La Danse: The Paris Ballet Opera

La Danse: The Paris Ballet Opera

Director: Frederick Wiseman
Starring: Documentary film produced by Pierre-Olivier Bardet, Frederick Wiseman and Françoise Gazio.
Distributor: Madman Entertainment
Runtime: 152 mins. Reviewed in Nov 2011
| JustWatch |
Rating notes: Adult themes

For decades, Frederick Wiseman has been making documentaries. He has covered a wide range of institutions, interested in presenting them, exploring them, and leaving his audience able to form opinions and make their judgments about the value and values of the institution. His documentaries tend to be long and thorough and offer the impression of objectivity.

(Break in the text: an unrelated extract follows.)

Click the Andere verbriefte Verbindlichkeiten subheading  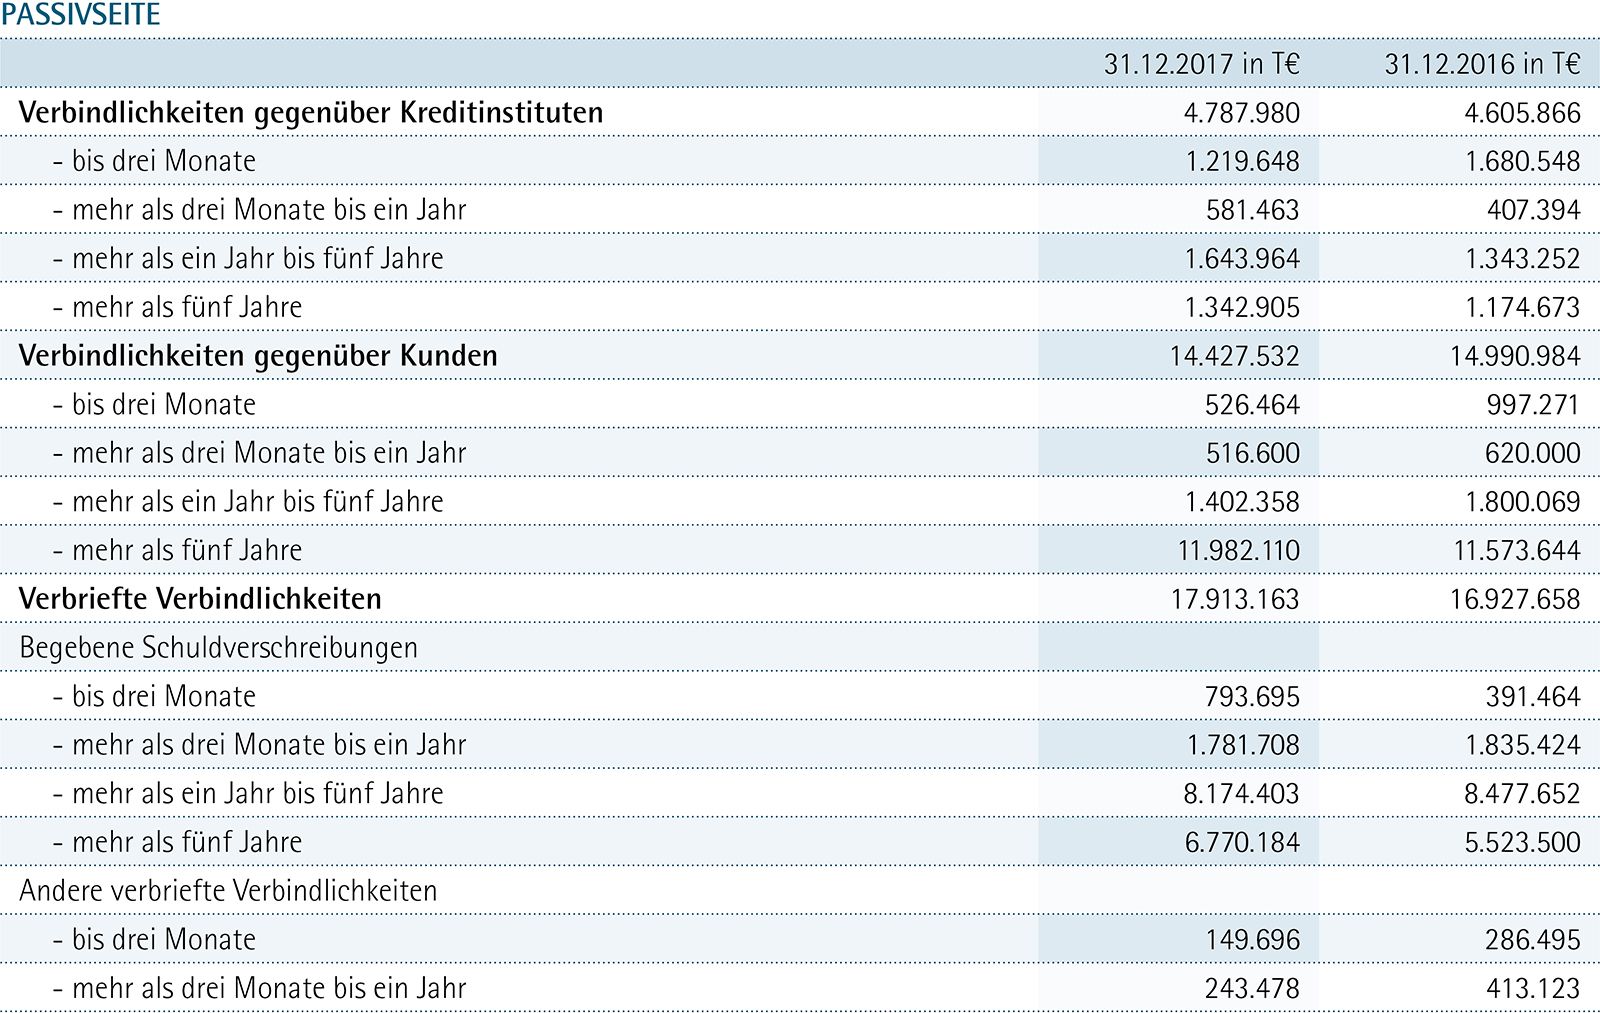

This is what he has done here. The institution under observations in the Danse Theatre of the Paris Opera.

It is as if we were invited to go on a tour of the Opera House, not just the theatre auditorium (which appears only briefly with its Chagall roof). Rather, we go upstairs and downstairs, through corridors and basements, to offices and workrooms behind the scenes and, especially, to the rehearsal rooms.

It is a long tour, just under three hours. Those whose favourite music form is not ballet will enjoy it but perhaps want to move to other rooms. Those whose favourite music form is the ballet will not worry too much about the time spent.

The tour is mainly inside, though it is punctuated every so often by a breather. We look at Montmartre, the overview of the geometry of Paris boulevards, the gabled roofs, the Opera facades, local detail. We are definitely in Paris.

Ballet is the focus of the film and it stays. There are some scenes with the artistic director, her vision of the company and its program, some pep talks to the group and to a dancer, and some scenes of meetings about contracts and pensions, and the dancer’s active career ending at 40.

But, most of the film is watching rehearsals and some performances. Anyone who thought that ballet might be a dance soft option will have to marvel at the strenuous rehearsals, the requirements of timing, balance, the tough physical realities of mime, motion and agility. We listen to several choreographers and instructors in action and pay attention to the small details they require of the dancers for greater perfection. We see the dancers repeat their lessons, sometimes failing, affirmed when they succeed. We see the dancers with natural talent and those who have to work on technique. We see the achievements in the selections of ballets, some classical but many quite modern in their visual style and action as well as musical score.

Interestingly, there is no real indication of house politics or disputes, though we can see where tensions could rise, bureaucratic and/or artistic temperament.

However, Wiseman and his director of photography (who offers models of framing, zooming quietly, blending medium shots and close-ups, with fine-tuned editing, for how cinema can unobtrusively capture the movement, grace and talents of the dancers in action) offer us the luxury of a visit and the observing of a world class ballet company in action.